Section 4.1 attempts to provide some motivation for this draft:
   In many AERO link use case scenarios (e.g., small enterprise
   networks, small and stable MANETs, etc.), routers can engage in a
   classical dynamic routing protocol (e.g., OSPF, RIP, IS-IS, etc.) so
   that routing/forwarding tables can be populated and standard
   forwarding between routers can be used.  In other scenarios (e.g.,
   large enterprise/ISP networks, cellular service provider networks,
   dynamic MANETs, etc.), this might be impractical due to routing
   protocol control message scaling issues.
However, it isn't clear to me that the mechanisms proposed in this draft
would be any more scalable than existing dynamic routing protocols.

In general, the draft appears to be mixing the concepts of service provider
and end-user networks in strange ways.  The AERO link uses host-based
mechanisms for prefix delegation, but it is intended to be a backbone of
a service provider network.  There seem to be some trust assumptions
borrowed from access links (such as the need for ingress filtering), yet
the routers on the AERO link are expected to work together in a peer-to-
peer fashion to compute direct routes to each other.  I do not feel that the
draft has adequately motivated this somewhat quirky set of assumptions.
Perhaps a deployment example that motivates why the different edge
routers cannot trust each other is in order.


Minor issues:

Section 4.4.5:
The text says to use experimental type code "100" but the ASCII art
still says "137."  Does the figure need to be changed?

» Supplied information
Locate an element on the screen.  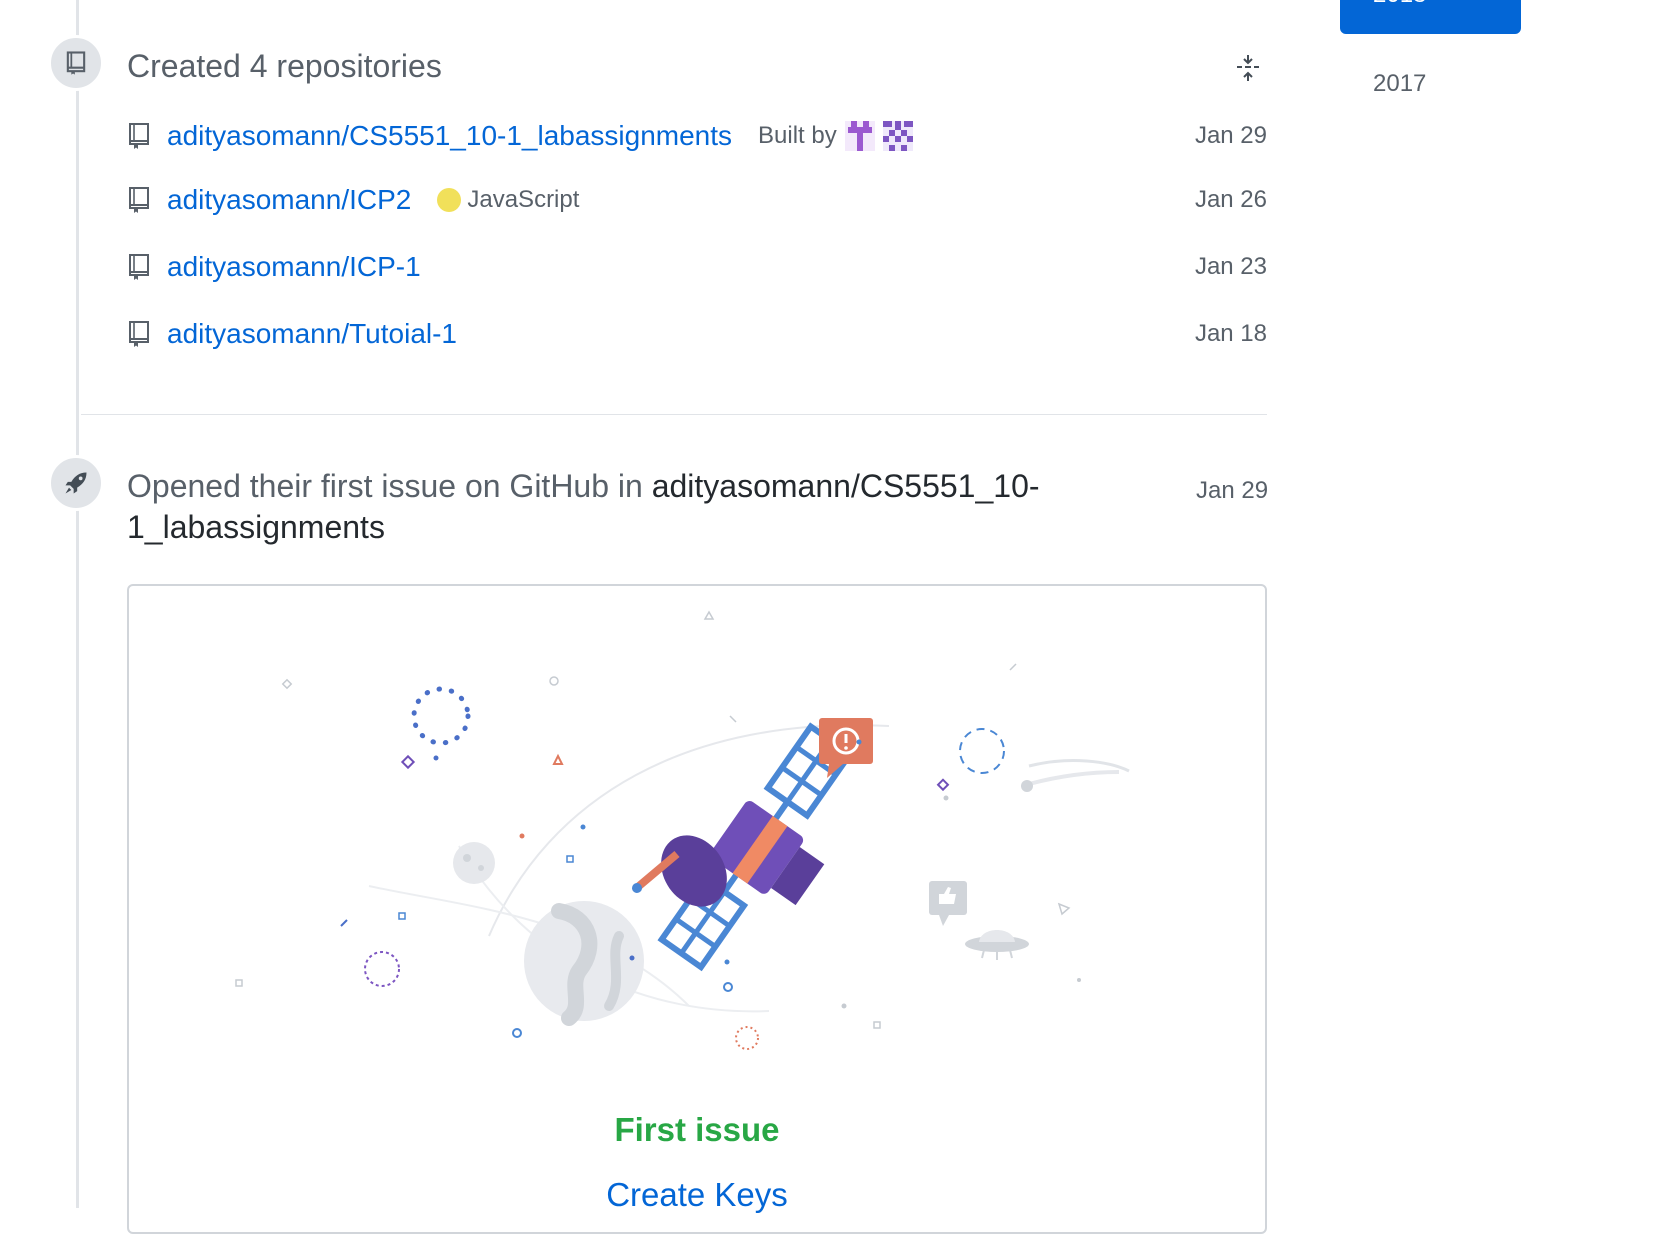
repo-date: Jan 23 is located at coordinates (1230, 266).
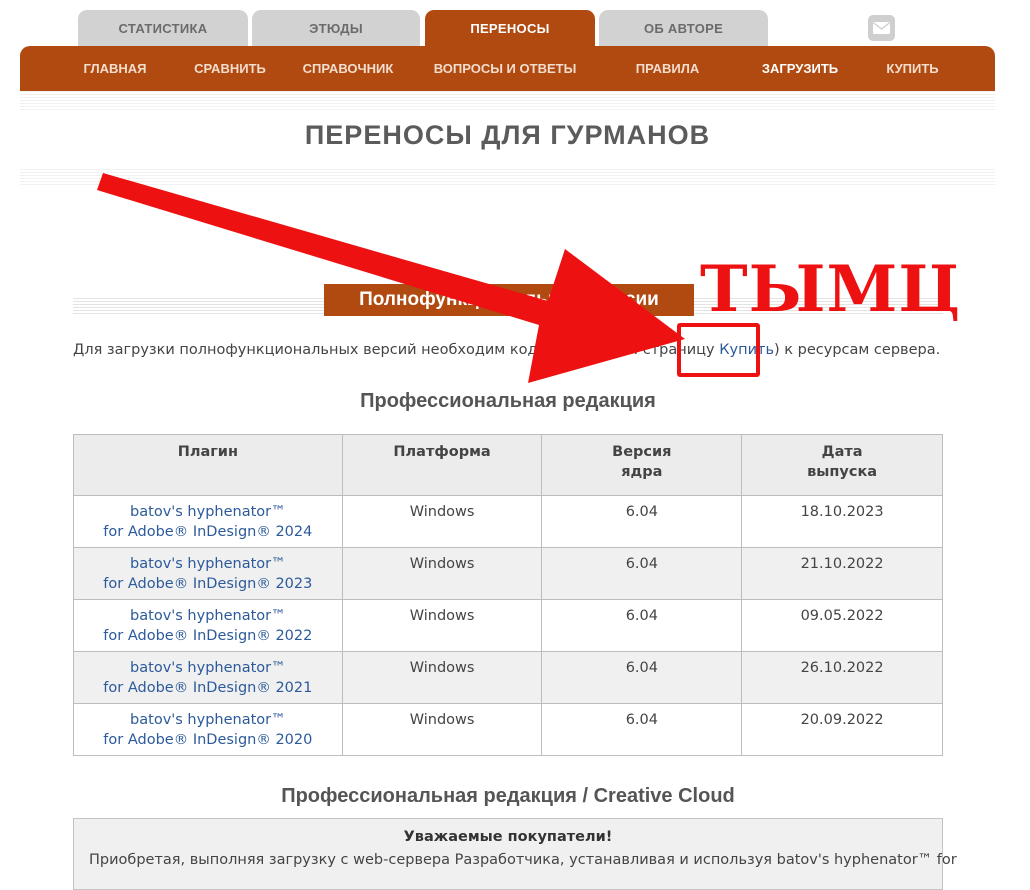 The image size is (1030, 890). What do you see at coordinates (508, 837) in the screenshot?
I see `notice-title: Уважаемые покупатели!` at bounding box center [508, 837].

» Task instructions
Pick up the review of the AERO draft after its last sentence and keep writing it.

» Task output
Section 4.4.12:
   Eventually, any such correspondent AERO nodes will receive a NULL
   AERO Redirect message and will cease to use the egress node ('D') as
   a next hop.  They will then revert to sending packets destined to the
   EUN node ('E') via a trusted intermediate router and may subsequently
   receive new AERO Redirect messages to discover that the EUN node ('E'
   ) is now associated with a new AERO edge router.
Seems like this scenario requires that *part* of a prefix that was delegated
to D is now re-routed by the intermediate router A to a different destination.
Is that correct?  You are proposing to punch a hole in the original allocation,
and put in a more-specific (perhaps host-specific) route to E through a new
path?  What kind of protocols would be used to establish this new forwarding
state?

Nits/editorial comments:

Section 4.4.4:
   Note that on links in which link-layer address spoofing is possible,
   AERO nodes may be obliged to require the use of digital signatures.
   In that case, only the third of the above conditions can be accepted
   in order to ensure adequate data origin authentication.
Did you mean to say "only the fourth of the above conditions can be
accepted..."?

Section 5:
You say there are no IANA considerations, but do you need an experimental
ICMPv6 type code allocated?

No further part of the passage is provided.